__Document excerpt__.
+ + + + + + +
Like Mickey said, there is brief explanation about the steady state solution at page 3.  
  

Revision as of 18:07, 1 December 2013

Homework 12 collaboration area

I am not sure how to start on problem number 10 on page 567. Any hint? Thanks!

From djkees:

I think you start at (7) on 560 and change the BC's, and that the initial temperature of the bar is 100.

From Mickey Rhoades Mrhoade

Look at the lecture notes from 11-20 about 1/4 of the way down. Dr. Bell shows you how to solve this problem. You set U(x,t) = u(x,t) - uinfinity  U(x,t) is the homogeneous solution from problem #7 and the steady state will be a line from 100 to zero with 50 at the midpoint.  Your uinfinity will be 50 at L/2 = 5  and then you just plug in for U(x,t) for x = 5 and the corressponding t values.

From Eun Young:

Like Mickey said, there is brief explanation about the steady state solution at page 3.

$ u_{\infty} = u(0,t) + \frac x L (u(L,t) - u(0,t)) $.

Let $ U(x,t) = u(x,t) - u_{\infty} $.

Then, you can see that U satisfies the heat equation with homogeneous boundary conditions.
+ + + + + + +
__Provided material__.
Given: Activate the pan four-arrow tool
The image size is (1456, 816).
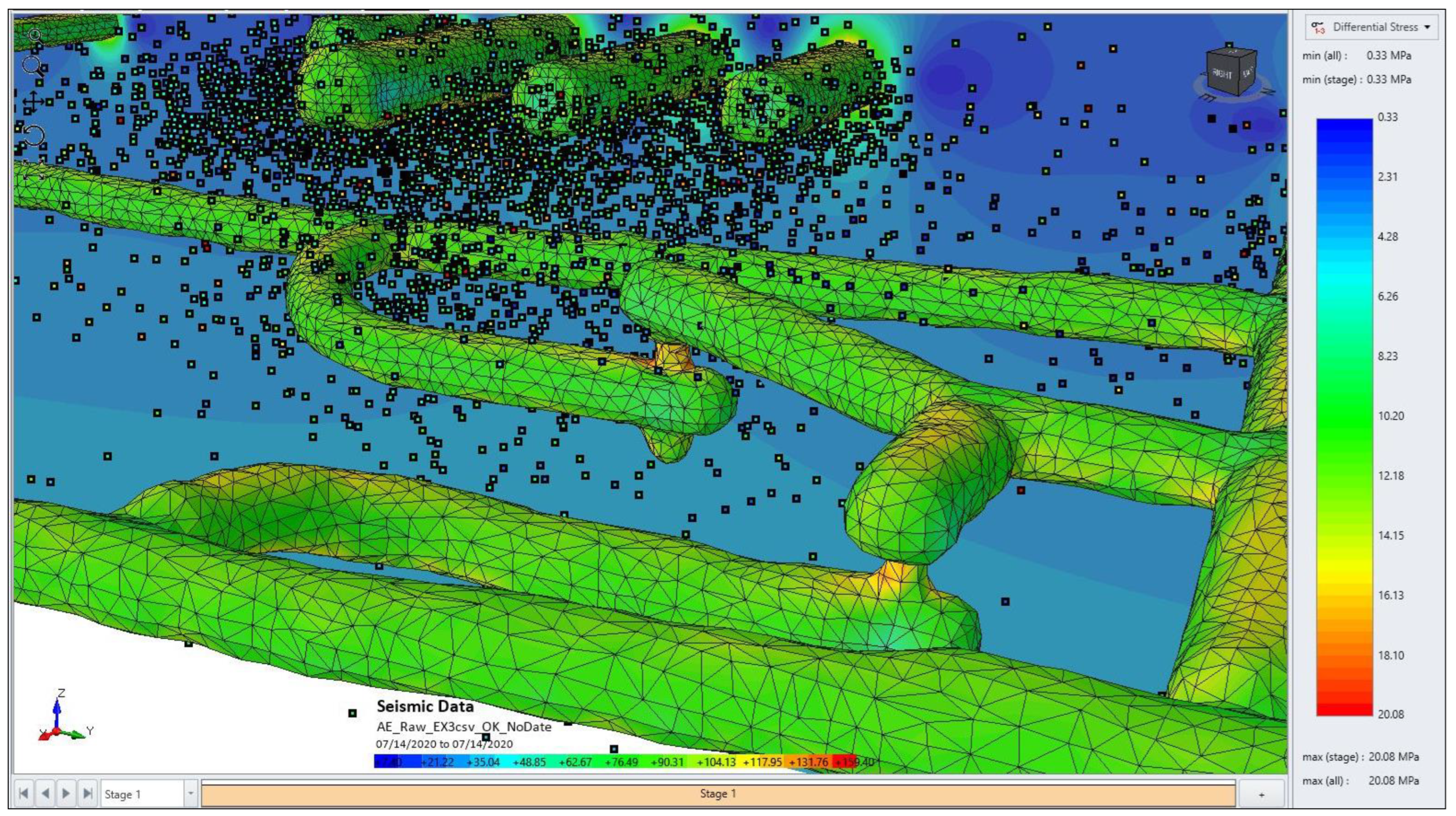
+ + + + + + +
__Exercise requirements__.
Pick up the homework thread on the heat equation problem after its last sentence and continue it.

__Final result__.
I.e. $ \frac{\partial U}{\partial t} = c^2 \frac{\partial ^2 U}{\partial x^2} $

$ U(0,t) = U(L,t) = 0 $ .

You can compute an initial condition U(x,0) by letting t=0.

Then, now you can get U(x,t) using (9) and (10).

Since you know U(x,t) and $ u_{\infty} $ now, you can get u(x,t).


From Farhan: This might be a silly question: In the last step of finding a solution to a wave or heat equation, why do we take a SERIES of the eigen functions, and then incorporate the initial condition to get the solution of the entire problem. I know that, sum of the solutions (eigen functions) is also a solution to the PDE, but in the last step, what if we work with ONLY ONE eigen function and impose the initial condition? Will that be wrong?

Farhan, I think the series of the eigenfunctions is needed to satisfy both the boundary conditions and the initial conditions (as stated on p 548, a single solution will generally not satisfy the initial conditions). I think it would be hard to come up with a single function that satisfied both (other than the zero function). Please correct me if my thinking is wrong here! -Mjustiso


For number 11, page 566 (12.5, 12.6) There is a note in the that says "An is given by (2) in section 11.3" When I go to section 11.3 on page 492, I see (2) and it says y"+0.05y'+25y=r(t)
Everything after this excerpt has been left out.